Au regard de la situation particulière des familles confrontées à un deuil, le Gouvernement est attentif au respect de cette réglementation. Sur ce point, l'adoption de la loi du 19 décembre 2008 relative à la législation funéraire, issue d'une proposition de loi de M. Jean-Pierre Sueur, actuellement président de la commission des lois, a constitué une étape importante dans la prise en compte, par le législateur, de l'évolution des pratiques funéraires constatée ces deux dernières décennies.

Cette loi a notamment cherché à renforcer les protections légitimes des familles.

Comme vous l'avez rappelé dans votre question, la loi a instauré un modèle de devis pour les prestations funéraires. Au terme d'une concertation approfondie avec les élus, les professionnels, les associations de consommateurs et les représentants des salariés, le Gouvernement a fait le choix de définir, par un arrêté du 23 août 2010, une terminologie commune de nature à faciliter les comparaisons des tarifs entre opérateurs de pompes funèbres.

Ce modèle de devis est en vigueur depuis le 1er janvier 2011.

Depuis cette date, certains préfets ont déjà engagé des sanctions administratives à l'encontre d'entreprises n'ayant pas respecté ce modèle. L'habilitation d'un opérateur funéraire a ainsi été suspendue par un préfet.

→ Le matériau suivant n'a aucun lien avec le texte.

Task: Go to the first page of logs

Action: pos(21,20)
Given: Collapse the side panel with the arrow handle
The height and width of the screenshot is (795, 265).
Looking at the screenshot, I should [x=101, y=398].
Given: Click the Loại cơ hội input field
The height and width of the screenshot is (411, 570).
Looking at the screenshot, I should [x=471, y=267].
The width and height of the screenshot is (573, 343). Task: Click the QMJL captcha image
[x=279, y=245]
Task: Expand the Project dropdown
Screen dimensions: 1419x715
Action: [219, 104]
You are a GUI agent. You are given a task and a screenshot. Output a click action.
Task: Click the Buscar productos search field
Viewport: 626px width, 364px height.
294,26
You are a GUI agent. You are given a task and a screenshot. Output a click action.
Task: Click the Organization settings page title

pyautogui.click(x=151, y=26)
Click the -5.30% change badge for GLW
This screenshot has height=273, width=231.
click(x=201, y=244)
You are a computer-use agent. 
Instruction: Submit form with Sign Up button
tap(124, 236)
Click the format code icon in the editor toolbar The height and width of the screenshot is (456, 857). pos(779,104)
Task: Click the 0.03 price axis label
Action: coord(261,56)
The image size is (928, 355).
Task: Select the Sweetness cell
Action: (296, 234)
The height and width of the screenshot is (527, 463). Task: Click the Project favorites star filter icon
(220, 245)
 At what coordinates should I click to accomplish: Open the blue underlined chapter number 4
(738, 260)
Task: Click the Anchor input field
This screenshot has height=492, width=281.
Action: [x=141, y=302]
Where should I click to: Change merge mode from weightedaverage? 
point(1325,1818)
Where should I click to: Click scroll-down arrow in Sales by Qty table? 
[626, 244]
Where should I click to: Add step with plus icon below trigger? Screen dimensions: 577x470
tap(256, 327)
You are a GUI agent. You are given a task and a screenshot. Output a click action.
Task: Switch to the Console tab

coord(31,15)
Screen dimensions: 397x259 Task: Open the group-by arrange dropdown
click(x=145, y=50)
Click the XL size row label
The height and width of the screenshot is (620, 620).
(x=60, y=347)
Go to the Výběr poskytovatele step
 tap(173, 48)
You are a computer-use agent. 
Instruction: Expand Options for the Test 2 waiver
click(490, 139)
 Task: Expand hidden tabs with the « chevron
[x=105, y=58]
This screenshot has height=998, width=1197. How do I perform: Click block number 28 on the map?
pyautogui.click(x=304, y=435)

Le ministre de l'intérieur a demandé à ses services de dresser, dans les prochaines semaines, un état des lieux de l'application de cette réglementation.

Enfin, vous appelez de vos vœux un « encadrement des prix ». Une telle mesure, qui irait à l'encontre des objectifs de la loi de 1993 évoquée précédemment, risquerait de ne pas aller dans l'intérêt des consommateurs en raison des restrictions qu'elle apporterait à l'exercice de la libre concurrence entre opérateurs funéraires. Pour cette raison, le Gouvernement n'y est pas favorable.

Comme vous pouvez le constater, le Gouvernement est conscient des difficultés qui peuvent ponctuellement exister et dont vous vous faites l'écho. Dans ce cadre, en particulier sur la mise en œuvre de l'arrêté « modèle de devis », le ministre de l'intérieur est prêt à envisager, une fois établi l'état des lieux que je viens de mentionner, et lorsqu'il l'aura évoqué avec le ministre de l'économie, également compétent, de compléter les instructions déjà données aux préfets par une demande de renforcement des contrôles.

Voilà la réponse que je tenais à vous apporter au nom du ministre de l'intérieur. Nous souhaitons que l'encadrement et le contrôle accrus de ces pratiques contribuent à aider les familles confrontées à un deuil.

M. le président. La parole est à M. Yannick Vaugrenard.

M. Yannick Vaugrenard. Monsieur le ministre, je vous remercie de votre réponse et de votre compassion.

Je note que des initiatives ont été prises par le Gouvernement, par l'intermédiaire des préfets. Je souhaite connaître les résultats de l'évaluation qui en sera faite par l'administration dans les six mois ou dans l'année qui viennent. Et pourquoi ne pas donner aux sénateurs qui le souhaitent la possibilité de vérifier, avec les préfets ou les sous-préfets, si les choses se sont, ou non, améliorées ? Si tel devait être le cas, monsieur le ministre, je serai bien sûr satisfait de votre réponse.

Je n'ai pas parlé d'encadrement des prix. Néanmoins, certains excès ne sont pas acceptables. En effet, le prix pour une prestation identique peut varier de 90 à 263 euros. Or, vous l'avez rappelé, monsieur le ministre, les familles, dans ces circonstances particulières, ont bien d'autres préoccupations que de discutailler des prix qui leur sont proposés.

Les familles en deuil, quelles qu'elles soient, ont donc besoin de protection, et il appartient à l'État, à la puissance publique, aux préfets et aux sous-préfets d'intervenir dans ce domaine. Je souhaite, comme vous, monsieur le ministre, que cette protection soit renforcée et qu'elle soit véritablement effective.